New modelling techniques and mechanisms are needed to compose and coordinate resources across heterogeneous cloud platforms, including micro local clouds, private enterprise clouds, aggregated and hybrid cloud models. Techniques that guarantee privacy, security, identity are essential and quite frankly, the available cloud computing platforms have not yet caught up with the rising demand. RAINBOW aims to address the issues arising from limited memory availability, storage and computational capabilities of fog nodes that are closer to where data are generated into the cloud architecture and allow to make intelligent decisions when to move computation from the edge to the cloud, while taking into account the network capabilities as well as the security and/or sensitivity of data.
A substantial technological challenge which RAINBOW addresses is to develop competitive cloud solutions based on advanced cloud platforms and services as well as cloud-based software and data applications.
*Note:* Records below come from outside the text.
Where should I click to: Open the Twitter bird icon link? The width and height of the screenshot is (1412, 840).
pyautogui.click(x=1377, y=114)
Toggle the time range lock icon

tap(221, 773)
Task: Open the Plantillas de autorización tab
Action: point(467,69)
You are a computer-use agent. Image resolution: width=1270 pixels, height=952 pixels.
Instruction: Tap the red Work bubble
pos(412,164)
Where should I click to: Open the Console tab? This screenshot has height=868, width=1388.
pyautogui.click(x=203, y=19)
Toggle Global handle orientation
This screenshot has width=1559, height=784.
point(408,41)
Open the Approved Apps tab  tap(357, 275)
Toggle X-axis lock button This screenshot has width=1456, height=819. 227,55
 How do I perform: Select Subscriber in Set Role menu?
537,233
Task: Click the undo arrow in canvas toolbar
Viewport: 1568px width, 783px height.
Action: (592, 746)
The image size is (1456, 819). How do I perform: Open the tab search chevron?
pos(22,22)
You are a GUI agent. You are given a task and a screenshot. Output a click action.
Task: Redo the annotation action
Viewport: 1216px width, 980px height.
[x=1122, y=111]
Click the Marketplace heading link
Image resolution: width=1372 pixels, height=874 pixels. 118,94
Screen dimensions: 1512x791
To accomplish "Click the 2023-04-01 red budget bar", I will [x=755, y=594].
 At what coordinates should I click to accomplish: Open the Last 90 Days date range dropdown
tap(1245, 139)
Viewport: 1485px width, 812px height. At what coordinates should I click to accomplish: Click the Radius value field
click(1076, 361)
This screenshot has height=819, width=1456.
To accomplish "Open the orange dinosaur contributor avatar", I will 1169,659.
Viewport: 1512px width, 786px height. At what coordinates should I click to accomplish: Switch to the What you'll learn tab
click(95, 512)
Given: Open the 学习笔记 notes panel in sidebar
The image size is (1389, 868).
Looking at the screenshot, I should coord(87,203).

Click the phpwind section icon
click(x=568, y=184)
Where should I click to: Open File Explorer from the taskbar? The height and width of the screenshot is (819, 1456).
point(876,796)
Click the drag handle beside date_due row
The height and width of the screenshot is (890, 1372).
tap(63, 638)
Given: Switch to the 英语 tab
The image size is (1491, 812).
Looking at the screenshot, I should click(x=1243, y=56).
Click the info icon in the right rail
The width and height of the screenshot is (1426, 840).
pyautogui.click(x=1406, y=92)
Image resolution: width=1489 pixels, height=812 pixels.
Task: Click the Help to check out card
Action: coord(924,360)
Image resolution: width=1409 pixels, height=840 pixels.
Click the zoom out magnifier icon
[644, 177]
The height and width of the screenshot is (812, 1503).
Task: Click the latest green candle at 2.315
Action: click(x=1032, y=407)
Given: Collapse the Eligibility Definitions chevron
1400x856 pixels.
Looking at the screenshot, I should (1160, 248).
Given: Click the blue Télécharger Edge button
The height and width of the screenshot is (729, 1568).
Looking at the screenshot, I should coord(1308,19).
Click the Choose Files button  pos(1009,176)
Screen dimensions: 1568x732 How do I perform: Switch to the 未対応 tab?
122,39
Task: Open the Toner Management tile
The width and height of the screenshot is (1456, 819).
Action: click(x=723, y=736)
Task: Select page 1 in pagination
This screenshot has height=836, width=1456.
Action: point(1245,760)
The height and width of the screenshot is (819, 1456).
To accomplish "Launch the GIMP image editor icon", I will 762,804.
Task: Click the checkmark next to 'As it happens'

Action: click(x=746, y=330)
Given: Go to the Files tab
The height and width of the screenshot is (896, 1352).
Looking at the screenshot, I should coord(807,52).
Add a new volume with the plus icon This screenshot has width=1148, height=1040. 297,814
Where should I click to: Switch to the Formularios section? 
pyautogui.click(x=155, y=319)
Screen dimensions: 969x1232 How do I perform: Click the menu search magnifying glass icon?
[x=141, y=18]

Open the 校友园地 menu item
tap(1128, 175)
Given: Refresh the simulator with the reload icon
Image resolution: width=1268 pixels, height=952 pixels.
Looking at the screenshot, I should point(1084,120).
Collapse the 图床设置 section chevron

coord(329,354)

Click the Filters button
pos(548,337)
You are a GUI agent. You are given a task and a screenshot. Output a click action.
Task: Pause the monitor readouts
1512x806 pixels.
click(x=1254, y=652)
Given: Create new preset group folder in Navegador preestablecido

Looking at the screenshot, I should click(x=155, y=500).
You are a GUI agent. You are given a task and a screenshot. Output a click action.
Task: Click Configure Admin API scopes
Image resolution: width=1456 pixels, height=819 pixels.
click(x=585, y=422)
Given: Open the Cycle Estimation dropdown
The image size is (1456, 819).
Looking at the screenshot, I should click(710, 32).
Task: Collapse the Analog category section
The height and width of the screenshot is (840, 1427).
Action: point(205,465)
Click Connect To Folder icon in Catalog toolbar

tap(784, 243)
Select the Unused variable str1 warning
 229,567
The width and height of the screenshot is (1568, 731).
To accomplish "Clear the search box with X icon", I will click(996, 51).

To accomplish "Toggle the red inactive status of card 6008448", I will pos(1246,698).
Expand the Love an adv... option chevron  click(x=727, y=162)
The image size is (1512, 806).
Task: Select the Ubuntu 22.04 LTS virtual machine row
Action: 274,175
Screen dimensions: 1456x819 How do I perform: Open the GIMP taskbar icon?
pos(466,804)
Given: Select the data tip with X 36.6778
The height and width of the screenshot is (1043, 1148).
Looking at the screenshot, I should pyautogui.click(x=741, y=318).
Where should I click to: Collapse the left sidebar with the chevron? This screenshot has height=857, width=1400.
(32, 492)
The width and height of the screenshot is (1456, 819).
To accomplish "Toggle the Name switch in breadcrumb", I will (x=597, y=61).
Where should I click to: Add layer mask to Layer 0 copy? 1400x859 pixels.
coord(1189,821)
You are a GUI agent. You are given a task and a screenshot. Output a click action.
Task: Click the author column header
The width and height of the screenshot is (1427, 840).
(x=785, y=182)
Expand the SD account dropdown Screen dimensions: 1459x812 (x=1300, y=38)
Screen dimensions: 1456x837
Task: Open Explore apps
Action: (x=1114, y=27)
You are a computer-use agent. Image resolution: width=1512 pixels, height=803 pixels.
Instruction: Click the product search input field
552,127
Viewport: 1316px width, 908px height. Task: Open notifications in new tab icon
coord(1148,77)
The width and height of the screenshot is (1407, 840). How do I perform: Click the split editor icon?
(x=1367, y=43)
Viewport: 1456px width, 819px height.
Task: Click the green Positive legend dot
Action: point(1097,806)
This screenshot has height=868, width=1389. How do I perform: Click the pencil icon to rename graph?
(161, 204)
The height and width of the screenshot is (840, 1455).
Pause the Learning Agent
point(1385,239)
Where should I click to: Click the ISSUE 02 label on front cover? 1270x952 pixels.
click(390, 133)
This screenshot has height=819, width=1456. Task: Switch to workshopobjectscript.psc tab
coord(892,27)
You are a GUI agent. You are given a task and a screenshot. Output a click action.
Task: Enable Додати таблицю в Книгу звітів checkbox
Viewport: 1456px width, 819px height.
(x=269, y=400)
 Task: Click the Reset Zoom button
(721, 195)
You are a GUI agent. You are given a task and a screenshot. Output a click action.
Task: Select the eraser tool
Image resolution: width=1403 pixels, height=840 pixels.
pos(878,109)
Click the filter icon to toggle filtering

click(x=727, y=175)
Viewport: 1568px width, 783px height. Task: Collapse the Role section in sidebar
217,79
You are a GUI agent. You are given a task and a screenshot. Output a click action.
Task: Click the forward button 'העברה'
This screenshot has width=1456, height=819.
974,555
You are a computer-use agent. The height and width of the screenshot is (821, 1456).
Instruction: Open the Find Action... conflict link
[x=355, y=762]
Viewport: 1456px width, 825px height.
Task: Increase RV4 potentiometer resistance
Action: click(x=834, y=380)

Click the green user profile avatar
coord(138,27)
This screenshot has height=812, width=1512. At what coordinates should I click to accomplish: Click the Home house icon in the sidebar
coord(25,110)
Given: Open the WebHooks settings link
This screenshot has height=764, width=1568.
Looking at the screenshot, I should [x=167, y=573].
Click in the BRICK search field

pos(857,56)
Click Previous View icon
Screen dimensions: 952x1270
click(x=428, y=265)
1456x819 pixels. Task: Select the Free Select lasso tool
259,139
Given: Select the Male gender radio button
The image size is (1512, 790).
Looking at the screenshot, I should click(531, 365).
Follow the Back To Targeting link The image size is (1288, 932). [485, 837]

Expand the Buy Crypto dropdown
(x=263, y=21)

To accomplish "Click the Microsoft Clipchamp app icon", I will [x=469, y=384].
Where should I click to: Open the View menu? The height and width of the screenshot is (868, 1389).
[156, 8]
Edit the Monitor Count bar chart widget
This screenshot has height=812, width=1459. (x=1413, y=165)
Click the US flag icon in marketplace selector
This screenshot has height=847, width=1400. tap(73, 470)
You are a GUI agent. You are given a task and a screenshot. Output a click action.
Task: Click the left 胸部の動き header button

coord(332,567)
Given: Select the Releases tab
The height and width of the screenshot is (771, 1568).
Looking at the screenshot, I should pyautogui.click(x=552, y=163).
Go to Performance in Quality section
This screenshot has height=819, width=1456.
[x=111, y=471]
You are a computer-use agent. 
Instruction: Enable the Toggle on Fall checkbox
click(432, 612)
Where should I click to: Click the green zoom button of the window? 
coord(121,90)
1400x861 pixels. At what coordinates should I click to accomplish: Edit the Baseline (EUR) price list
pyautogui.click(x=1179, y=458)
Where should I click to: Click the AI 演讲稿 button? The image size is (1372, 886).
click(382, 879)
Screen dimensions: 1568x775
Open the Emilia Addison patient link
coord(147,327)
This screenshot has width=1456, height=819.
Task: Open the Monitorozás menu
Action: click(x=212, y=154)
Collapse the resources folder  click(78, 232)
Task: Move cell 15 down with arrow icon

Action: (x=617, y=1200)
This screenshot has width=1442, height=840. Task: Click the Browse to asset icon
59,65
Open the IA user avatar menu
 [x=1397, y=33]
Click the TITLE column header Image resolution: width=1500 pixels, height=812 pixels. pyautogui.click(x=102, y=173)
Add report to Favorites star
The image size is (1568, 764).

Such solutions should also address stringent security, data protection, performance, resilience and energy-efficiency requirements to respond to the future digitization needs of both the industry and the public sector.
RAINBOW’s solution will provide significant benefits for popular cloud platforms and fog middleware, by pushing intelligence to the network edge while also ensuring security and privacy primitives across the device-fog-cloud-application stack. Within this project, we will show that by bringing artificial intelligence to the “edge”, devices such as connected vehicles, drones or factory equipment are able to quickly learn and respond to their environments. A key aspect in our solution is to support multi-criteria optimization and decision-making algorithms for driving a continuously evolving deployment and configuration of cloud resources and edge devices. RAINBOW addresses the market’s increasing demand for privacy, security and identity by containing a dedicated work-package which focuses on developing the attestation modelling techniques that will enable the trusted, privacy-preserving and accountable (edge and mesh) device authentication and trust management services.